■ Data provided
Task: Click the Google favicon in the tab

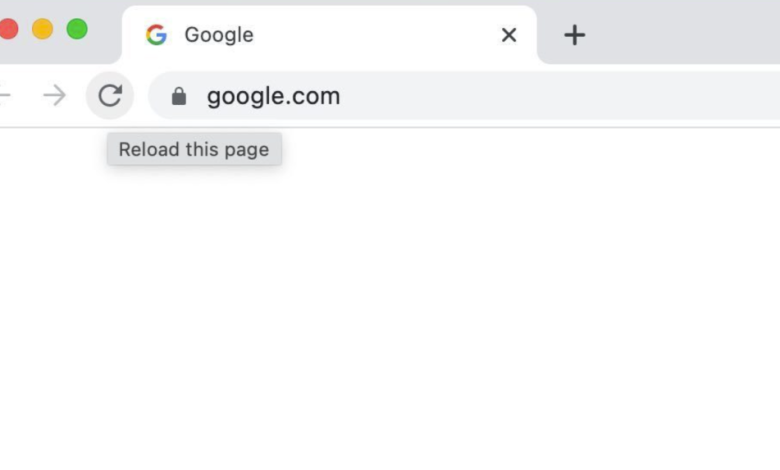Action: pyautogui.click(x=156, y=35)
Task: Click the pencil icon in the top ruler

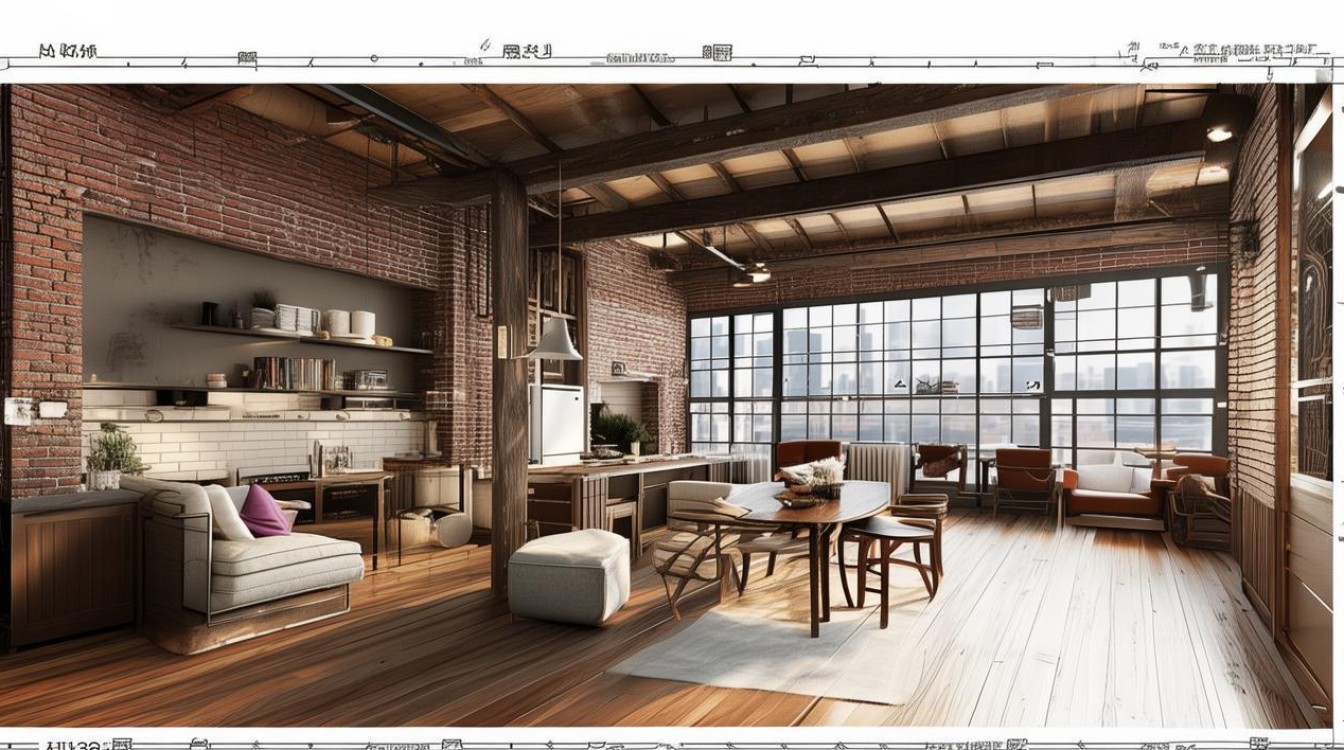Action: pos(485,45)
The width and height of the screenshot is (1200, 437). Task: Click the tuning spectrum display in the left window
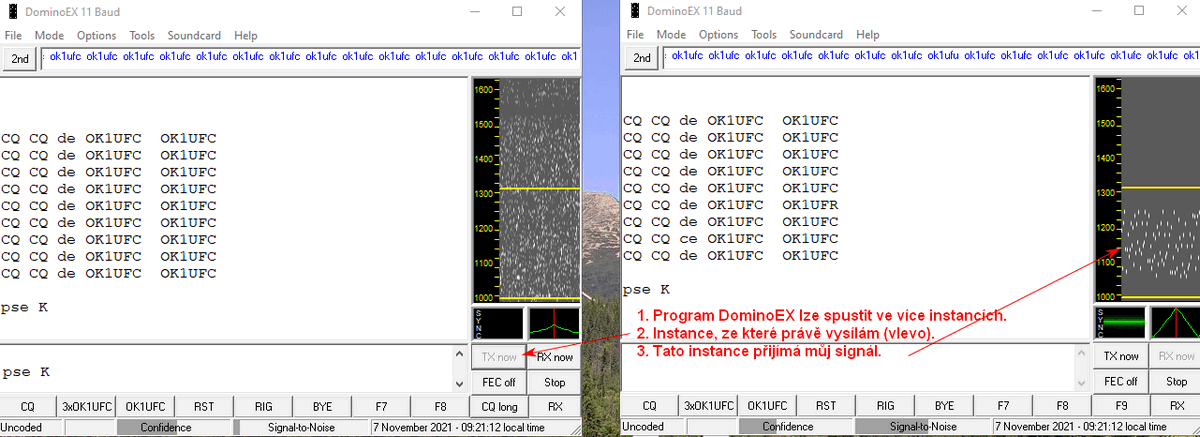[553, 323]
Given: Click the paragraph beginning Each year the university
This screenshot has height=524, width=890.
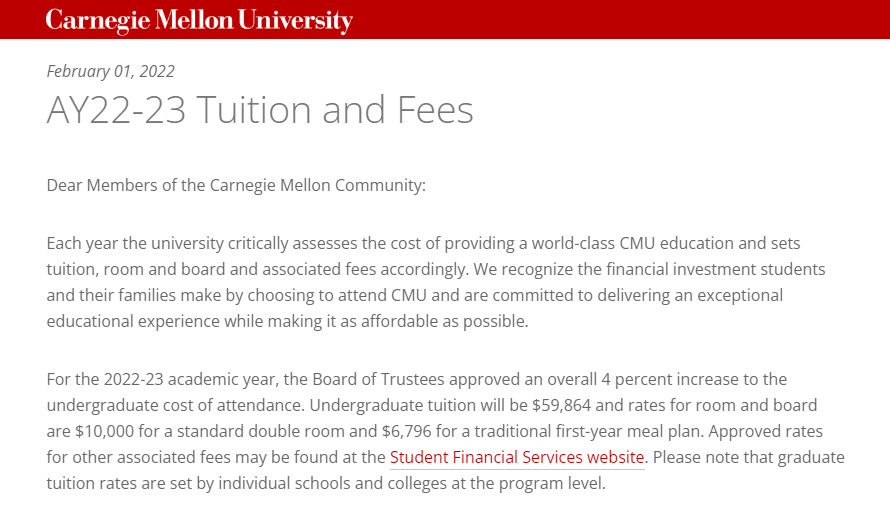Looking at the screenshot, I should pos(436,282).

■ Instructions to follow
The answer is the listing above restated word for word, pictures removed.

■ Worked solution
Task: Click the Google favicon in the tab

Action: pyautogui.click(x=156, y=35)
Task: Click the pencil icon in the top ruler

Action: pos(485,45)
The width and height of the screenshot is (1200, 437). Task: Click the tuning spectrum display in the left window
[553, 323]
Given: Click the paragraph beginning Each year the university
This screenshot has height=524, width=890.
Looking at the screenshot, I should pos(436,282).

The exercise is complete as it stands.